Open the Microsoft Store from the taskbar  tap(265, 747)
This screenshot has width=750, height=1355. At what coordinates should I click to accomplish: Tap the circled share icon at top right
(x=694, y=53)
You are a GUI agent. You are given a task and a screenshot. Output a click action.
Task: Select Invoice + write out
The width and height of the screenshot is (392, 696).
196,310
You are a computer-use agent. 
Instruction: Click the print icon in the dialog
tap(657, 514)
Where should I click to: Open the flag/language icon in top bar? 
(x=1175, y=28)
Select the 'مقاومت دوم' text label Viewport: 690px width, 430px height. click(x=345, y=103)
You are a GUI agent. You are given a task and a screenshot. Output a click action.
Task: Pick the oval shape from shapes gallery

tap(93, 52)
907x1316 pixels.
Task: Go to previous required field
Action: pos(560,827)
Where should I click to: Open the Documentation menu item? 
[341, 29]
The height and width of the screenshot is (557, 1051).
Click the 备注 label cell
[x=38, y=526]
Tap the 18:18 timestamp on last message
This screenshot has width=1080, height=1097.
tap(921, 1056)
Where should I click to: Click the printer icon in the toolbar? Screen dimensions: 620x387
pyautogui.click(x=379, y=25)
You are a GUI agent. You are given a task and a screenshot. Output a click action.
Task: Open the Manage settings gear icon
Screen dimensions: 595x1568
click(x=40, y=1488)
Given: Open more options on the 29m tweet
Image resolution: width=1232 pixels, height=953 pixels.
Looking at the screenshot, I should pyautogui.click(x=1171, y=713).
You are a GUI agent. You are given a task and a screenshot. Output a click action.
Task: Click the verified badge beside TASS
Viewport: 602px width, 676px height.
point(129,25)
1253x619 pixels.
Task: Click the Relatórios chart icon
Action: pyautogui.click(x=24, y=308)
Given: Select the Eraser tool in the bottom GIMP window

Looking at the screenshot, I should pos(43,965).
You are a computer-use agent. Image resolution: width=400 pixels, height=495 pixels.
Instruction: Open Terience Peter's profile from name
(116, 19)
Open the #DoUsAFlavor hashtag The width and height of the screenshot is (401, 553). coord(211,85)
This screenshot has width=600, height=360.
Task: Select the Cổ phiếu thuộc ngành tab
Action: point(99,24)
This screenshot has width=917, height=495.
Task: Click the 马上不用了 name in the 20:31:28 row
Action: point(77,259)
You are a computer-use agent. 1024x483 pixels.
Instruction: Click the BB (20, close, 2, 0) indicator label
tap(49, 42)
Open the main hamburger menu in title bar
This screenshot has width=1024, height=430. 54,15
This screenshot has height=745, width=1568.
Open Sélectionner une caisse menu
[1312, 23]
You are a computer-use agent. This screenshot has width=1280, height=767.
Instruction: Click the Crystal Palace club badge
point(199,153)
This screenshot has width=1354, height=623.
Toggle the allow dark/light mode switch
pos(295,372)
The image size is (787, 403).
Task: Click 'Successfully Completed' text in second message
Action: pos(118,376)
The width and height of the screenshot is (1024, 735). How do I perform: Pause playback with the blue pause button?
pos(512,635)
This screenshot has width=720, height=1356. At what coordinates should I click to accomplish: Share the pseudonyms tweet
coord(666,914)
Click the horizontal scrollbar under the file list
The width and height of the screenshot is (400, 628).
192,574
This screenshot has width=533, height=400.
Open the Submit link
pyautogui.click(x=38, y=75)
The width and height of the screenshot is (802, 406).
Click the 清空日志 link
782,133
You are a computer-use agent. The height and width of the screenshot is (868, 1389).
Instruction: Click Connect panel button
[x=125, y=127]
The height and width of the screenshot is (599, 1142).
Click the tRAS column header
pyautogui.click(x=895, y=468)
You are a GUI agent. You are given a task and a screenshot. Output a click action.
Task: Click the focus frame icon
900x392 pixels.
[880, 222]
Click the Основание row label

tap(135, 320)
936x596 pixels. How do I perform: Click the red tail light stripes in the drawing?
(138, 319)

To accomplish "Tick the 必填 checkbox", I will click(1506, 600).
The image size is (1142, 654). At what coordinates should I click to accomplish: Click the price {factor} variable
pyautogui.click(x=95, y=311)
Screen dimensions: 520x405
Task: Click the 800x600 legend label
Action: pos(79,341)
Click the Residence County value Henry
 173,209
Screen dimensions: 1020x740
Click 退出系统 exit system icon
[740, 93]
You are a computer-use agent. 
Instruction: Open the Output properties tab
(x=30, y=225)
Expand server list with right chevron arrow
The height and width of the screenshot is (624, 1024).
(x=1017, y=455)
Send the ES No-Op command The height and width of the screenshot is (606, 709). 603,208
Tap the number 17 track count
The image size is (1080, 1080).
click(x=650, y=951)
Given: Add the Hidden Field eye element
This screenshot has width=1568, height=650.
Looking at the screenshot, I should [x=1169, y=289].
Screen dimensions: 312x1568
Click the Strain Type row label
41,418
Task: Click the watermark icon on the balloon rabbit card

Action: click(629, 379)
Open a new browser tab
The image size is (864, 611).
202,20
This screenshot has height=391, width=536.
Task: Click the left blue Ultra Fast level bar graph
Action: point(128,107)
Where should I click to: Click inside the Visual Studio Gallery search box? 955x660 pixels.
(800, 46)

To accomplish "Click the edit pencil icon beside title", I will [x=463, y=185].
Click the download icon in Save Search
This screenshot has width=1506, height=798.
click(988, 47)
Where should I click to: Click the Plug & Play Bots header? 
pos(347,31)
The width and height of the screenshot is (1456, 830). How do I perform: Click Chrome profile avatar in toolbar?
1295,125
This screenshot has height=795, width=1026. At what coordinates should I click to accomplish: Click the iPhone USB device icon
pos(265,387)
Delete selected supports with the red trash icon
________________________________________
PROBLEM TO WORK ON
Whenever the word "computer" appears in a line above, copy that line.

RESULT BELOW
You are a computer-use agent. 
You are a computer-use agent. Image resolution: width=400 pixels, height=495 pixels.
You are a computer-use agent. 1024x483 pixels.
You are a computer-use agent. This screenshot has width=1280, height=767.
You are a computer-use agent. The height and width of the screenshot is (868, 1389).
You are a computer-use agent. 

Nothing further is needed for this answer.